The agencies plan to collaborate on fund raising and save money
by not duplicating services, said Sue Taoka, executive director of
the preservation and development authority.
Funding for the project totals $7 million from Seattle, King
County and state governments; $9 million in tax-exempt bonds and
low-interest loans, and $3.5 million from a capital campaign. That
makes it the largest public-private partnership in the district's
history.
Santos thought of the idea of Village Square in 1974, when he
headed the district's preservation and development authority. But
construction didn't begin until two years ago, when workers cleaned
the site - soured after years of diesel and other fuel spills. When
the cleaning began, Buddhist monks in flowing tangerine robes
blessed the land and chanted prayers.
During chicken dinners with hot tea, a small group of community
leaders had bandied about several ideas of what the site should be.

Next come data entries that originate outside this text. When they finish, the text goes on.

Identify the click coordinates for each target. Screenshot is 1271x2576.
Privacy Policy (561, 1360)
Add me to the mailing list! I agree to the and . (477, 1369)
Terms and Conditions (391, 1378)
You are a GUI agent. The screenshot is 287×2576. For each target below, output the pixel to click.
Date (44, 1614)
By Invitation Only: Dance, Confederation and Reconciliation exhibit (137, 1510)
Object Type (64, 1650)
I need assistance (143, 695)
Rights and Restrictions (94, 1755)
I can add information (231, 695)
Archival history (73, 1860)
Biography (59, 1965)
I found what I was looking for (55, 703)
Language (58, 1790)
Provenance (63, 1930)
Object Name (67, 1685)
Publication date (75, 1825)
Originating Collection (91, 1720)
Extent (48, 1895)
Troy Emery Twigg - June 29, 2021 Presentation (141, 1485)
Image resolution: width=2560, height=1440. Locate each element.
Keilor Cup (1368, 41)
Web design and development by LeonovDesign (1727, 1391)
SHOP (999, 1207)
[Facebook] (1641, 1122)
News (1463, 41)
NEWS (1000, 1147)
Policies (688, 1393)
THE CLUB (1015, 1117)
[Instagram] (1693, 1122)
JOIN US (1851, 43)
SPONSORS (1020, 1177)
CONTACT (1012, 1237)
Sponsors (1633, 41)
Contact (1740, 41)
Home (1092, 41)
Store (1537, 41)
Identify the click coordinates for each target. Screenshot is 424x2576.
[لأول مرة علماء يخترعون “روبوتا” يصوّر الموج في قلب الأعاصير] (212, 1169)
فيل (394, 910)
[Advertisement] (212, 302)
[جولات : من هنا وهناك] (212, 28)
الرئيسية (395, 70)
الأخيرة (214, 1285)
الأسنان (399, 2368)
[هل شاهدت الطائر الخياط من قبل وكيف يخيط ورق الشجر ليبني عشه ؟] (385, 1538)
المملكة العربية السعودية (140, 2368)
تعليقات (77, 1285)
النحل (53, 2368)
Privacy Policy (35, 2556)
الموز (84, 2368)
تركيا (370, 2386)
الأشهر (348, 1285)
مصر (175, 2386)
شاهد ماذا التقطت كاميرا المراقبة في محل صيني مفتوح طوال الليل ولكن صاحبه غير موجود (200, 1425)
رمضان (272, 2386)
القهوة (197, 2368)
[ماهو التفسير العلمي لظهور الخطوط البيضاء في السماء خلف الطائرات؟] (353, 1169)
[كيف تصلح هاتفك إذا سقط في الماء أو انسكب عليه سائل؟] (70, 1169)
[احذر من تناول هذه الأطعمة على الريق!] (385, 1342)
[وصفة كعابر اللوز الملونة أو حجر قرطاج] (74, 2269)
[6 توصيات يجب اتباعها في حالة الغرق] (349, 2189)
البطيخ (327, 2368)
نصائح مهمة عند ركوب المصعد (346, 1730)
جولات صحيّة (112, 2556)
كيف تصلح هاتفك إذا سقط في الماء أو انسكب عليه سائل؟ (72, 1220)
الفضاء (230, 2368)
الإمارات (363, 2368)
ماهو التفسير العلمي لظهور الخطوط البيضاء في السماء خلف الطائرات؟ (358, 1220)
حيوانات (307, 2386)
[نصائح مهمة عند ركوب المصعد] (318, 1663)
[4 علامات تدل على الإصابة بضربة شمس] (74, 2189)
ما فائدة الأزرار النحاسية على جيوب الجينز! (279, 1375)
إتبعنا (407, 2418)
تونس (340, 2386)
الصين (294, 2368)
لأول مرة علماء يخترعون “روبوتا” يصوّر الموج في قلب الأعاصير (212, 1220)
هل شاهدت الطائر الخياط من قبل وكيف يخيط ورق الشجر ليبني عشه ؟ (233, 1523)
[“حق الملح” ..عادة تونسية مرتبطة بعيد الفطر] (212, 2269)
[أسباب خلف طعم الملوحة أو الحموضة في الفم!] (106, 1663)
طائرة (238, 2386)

There was talk about opening a hotel. Later, some fancied the site
for a new post office. Discussion also included leasing storefront
space to Starbucks and other popular eateries. And there was always
concern that the city would continue to use the site to store bus
shelters, repair vehicles or do other dirty work.
"We didn't want that," said Tomio Moriguchi, chairman of
Uwajimaya, "but we had to figure out what we wanted in its place."
Discussions ongoing
Even now, there is a constant discussion about what the site
should mean for the neighborhood.
Moriguchi views the site as an anchor for the social services,
but not its economic core.
"It's an important border, but it's not going to be the center
of the universe," he said.
Others see the village as a milestone for the district.
"When established, it can be the voice for Asians and Pacific
Islanders," said Garry Tang, director of aging-and-adult services
for the Asian Counseling and Referral Service.
For all the talk and dreaming, ensuring housing for the elderly
has been key to the project. When Pioneer Square and the Pike Place
Market were renovated, Santos said, longtime residents were
displaced.
"The goal is to preserve the neighborhood for people who live
here," Santos said. "This is still their community."